#### WHAT YOU WILL DO
Quote the part of the records that opens with the line containing "is (818, 814)." and closes with the line containing "Looking at the", both of those lines included. Leave the pictures out of your answer.

#### LISTED ENTRIES
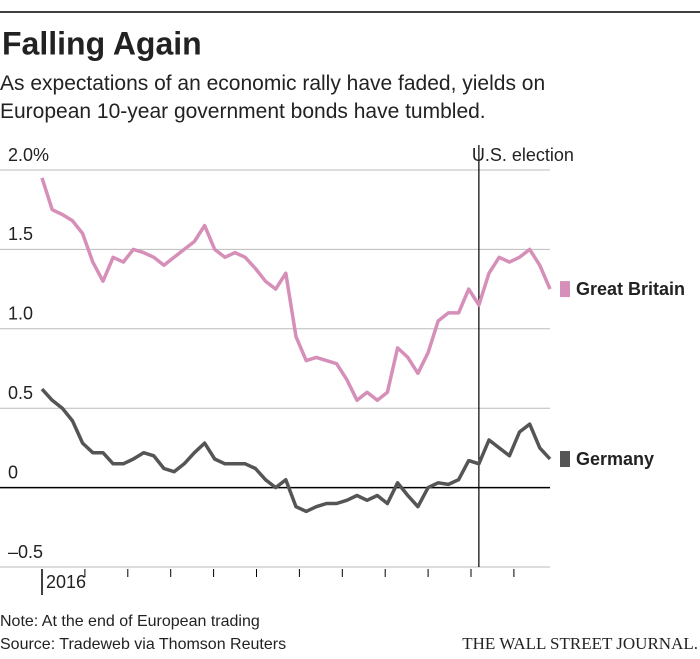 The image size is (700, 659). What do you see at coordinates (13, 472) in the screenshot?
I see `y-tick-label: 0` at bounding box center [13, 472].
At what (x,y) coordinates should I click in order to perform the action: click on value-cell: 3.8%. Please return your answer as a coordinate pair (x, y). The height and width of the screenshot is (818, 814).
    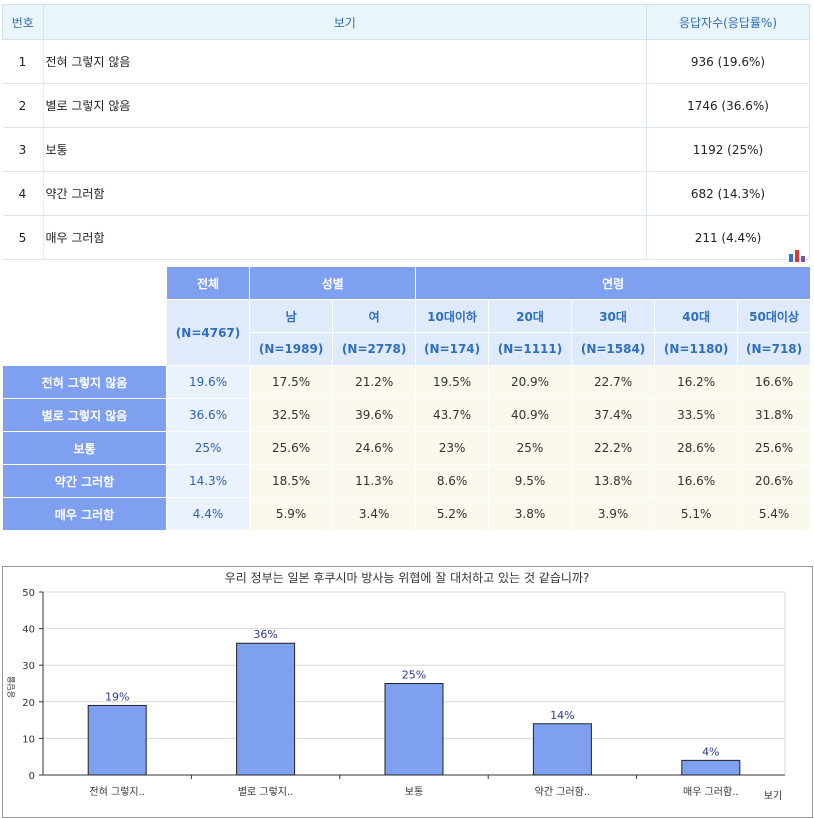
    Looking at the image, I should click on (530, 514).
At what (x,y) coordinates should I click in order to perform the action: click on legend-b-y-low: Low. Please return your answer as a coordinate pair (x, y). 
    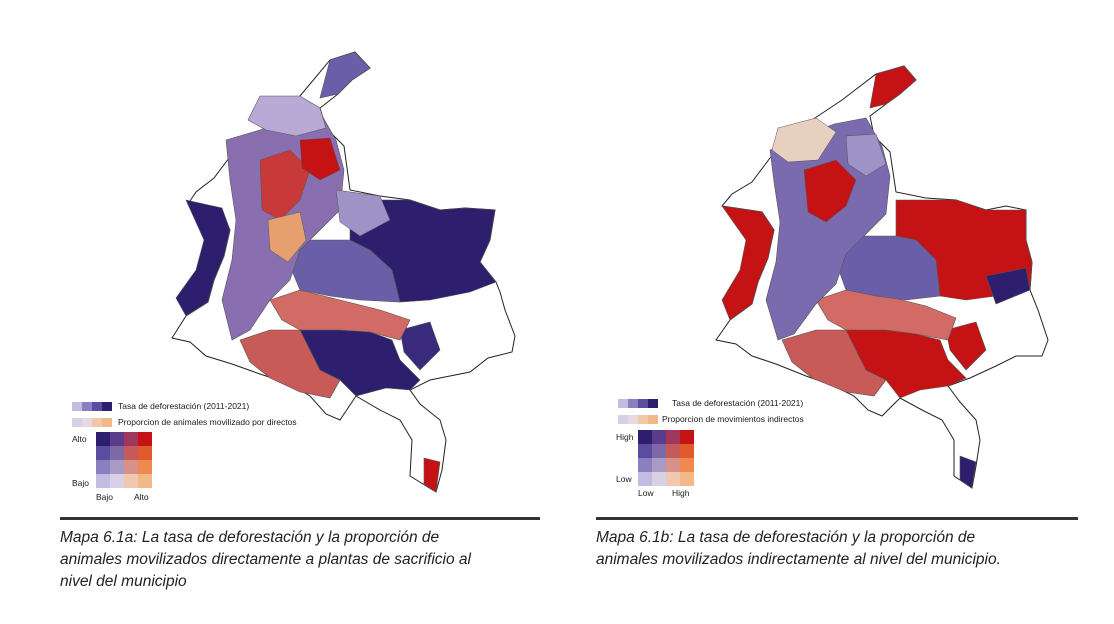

==

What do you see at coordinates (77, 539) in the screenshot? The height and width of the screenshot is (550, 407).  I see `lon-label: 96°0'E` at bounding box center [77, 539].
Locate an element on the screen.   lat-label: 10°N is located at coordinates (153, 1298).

#### TASK ANSWER
At what (x,y) coordinates should I click in order to perform the action: click on value-cell: 3.8%. Please return your answer as a coordinate pair (x, y). The height and width of the screenshot is (818, 814).
    Looking at the image, I should click on (530, 514).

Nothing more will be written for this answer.